Sunday, March 30, 2014

Nice weekend

Sometimes everything just pans out to a great few days.  Thursday evening was spent listening to John Sackville read A Hundred Thousand Dragons, my new audiobook which I downloaded from Amazon’s Audible range. 
It’s always a bit nerve wracking listening to your own work being read, but John nailed it.  I honestly couldn’t be happier with the way he got the characters across.  Result!

Friday contained a very unexpected treat.  Would you, said Jessica, the eldest, down the phone, like to come to the Hilton in Manchester for a champagne afternoon tea with me and James?  Well, you know, twist my arm...  But why, O child?  I enquired.  What’s brought this opulence into your (and my) life?  To cut a long story short, she’d been given a voucher for the tea for a birthday present and Sarah and Nigel, who should have been going with her, couldn’t make it.  It’s an ill wind... So me and Angela, who happened to be there for the afternoon, arrayed ourselves in appropriate garments and the four of us had an hour of complete indulgence amongst the champagne, tiny sandwiches and yummy cakes. 
I don't know why I look so startled.  I was hugely happy!

More champagne, Mum? asked Jessica.  I was steadily working my way through the different teas.  I’d done Green Gunpowder and Darjeeling, had tried the peppermint and was considering the jasmine.  Tea or champagne?  It’s my perfect dilemma.

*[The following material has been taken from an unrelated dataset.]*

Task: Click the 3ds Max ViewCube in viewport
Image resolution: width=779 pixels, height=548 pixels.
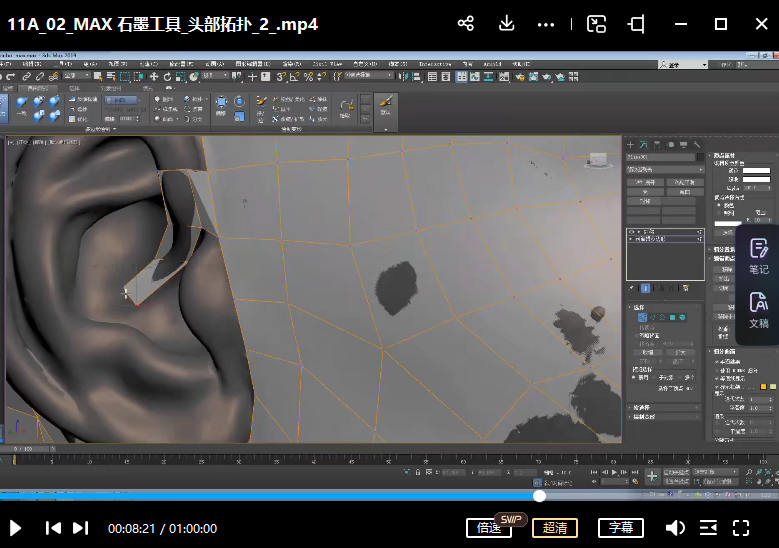Action: [598, 160]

The reason why Angela was around this weekend was that we were going to the Big Do at the BBC’s site in Media City, Salford.

Who's calling?
  The highlight of the day was a studio tour where we all got to play in a radio drama studio.  If you’ve ever wondered why the pages of the script don’t rustle on the radio (I have) it’s because they’re on laminated paper and don’t make a sound as you turn over the script.  Want to know what makes the sound of beating wings, as a flock of birds rise up from crumbling towers?  That’s about seven pairs of rubber gloves tied together with an elastic band and flapped vigorously.  A door shutting is, however, a real door.  There’s one in the studio in a door frame. 
Video killed the radio star....


One really weird part of the radio studio was the Dead Room or, to give it its proper title, the Anechoic Chamber.  It’s a L-shaped room where the walls and ceiling consist of hundreds of foam blocks in various shapes, which completely absorb and deaden the sound.  The BBC’s Dead Room is actually a semi-anechoic chamber, as the floor is tiled.  Because there’s nothing for the sound waves to bounce off, it’s perfect for replicating the sound of outdoors.  (There’s nothing, in a field, say, for your voice to bounce off).  Add a few birds or a cow mooing on a soundtrack and it sounds as if your characters are chatting in the great wide open spaces.  The L shape makes another effect possible.  Say you want someone to fall off a cliff, for instance, and the noise of their protest will fall away (“Arrrrrrrrrghhhh!”)  as they do.  Actors object to falling off cliffs.  (I know, I know, but you can’t get the staff.) So, in the Dead Room, if someone runs round the corner yelling, their voice fades away in a perfect Doppler effect, exactly like someone falling.  Weird.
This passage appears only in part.